Nunca pareceu uma crise solucionada, longe disso. Mas o anúncio da vacina e algumas liberações às restrições impostas ao dia a dia e os índices decrescentes de contaminação nos deram a falsa sensação que caminhávamos, há alguns meses, para a retomada de algo próximo à normalidade. Lego engano. Assim como prenunciou a ciência, a nova onda de Covid-19 viria ainda maior. Dito e feito. O número de contaminados no Brasil explodiu, passamos de 3 mil mortes por dia e o sistema hospitalar colapsou, com falta de equipamentos e uma longa fila à espera de internação. Nos vimos, mais uma vez, obrigados a ficar em casa.
Se retornar às restrições não é fácil para nós, adultos, imagine para as crianças, tão afeitas ao sentimento de liberdade? Pelo segundo ano consecutivo, muitas estão sem festa de aniversário. Centenas de adolescentes concluíram o Ensino Médio, rito tão simbólico nesta idade, sem festa de formatura. As aulas nas faculdades, período fundador na vida de um jovem, estão acontecendo online há um ano. A sociabilidade das crianças desenvolvida em clubes, escolinhas de dança, de futebol ou mesmo em sala de aula foi, em alguma medida, atingida. O que pode soar fútil para alguns é agonia concreta para outros, conforme ouvimos de pais e mães no consultório.

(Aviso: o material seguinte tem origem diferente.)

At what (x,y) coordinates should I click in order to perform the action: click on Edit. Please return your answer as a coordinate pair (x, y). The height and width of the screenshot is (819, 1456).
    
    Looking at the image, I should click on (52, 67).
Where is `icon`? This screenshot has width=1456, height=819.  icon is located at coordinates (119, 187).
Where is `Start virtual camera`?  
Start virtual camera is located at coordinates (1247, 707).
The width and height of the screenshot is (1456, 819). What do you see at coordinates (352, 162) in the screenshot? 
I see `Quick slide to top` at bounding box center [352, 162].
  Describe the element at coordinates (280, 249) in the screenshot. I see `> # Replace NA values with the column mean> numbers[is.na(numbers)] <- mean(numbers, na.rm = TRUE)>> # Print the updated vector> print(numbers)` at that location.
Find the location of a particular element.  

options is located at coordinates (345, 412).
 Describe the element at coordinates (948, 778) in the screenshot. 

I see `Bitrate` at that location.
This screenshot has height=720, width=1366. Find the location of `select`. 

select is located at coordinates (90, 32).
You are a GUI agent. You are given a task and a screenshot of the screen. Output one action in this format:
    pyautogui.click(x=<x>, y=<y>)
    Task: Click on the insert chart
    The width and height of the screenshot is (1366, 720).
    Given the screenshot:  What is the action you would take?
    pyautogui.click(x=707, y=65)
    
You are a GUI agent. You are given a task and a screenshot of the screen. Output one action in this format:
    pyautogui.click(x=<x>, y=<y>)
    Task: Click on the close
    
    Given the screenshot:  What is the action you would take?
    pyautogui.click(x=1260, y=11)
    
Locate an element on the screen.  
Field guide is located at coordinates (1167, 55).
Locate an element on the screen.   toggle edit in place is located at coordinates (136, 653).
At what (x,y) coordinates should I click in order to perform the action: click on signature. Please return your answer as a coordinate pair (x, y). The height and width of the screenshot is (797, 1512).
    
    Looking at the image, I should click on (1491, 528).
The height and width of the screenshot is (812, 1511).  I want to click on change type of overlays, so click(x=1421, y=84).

O fato é que por determinação das autoridades, estamos mais uma vez recolhidos em casa. Trata-se de um desafio para todos, inclusive as crianças. Obrigadas a aderirem ao uso de máscaras e às aulas pela internet, elas também são personagens dessa nova realidade a que estamos submetidos. E não duvide: as crianças são muito mais inteligentes e sensíveis ao ambiente do que geralmente supõem os adultos. Elas entendem e percebem tudo. Com a pandemia não seria diferente.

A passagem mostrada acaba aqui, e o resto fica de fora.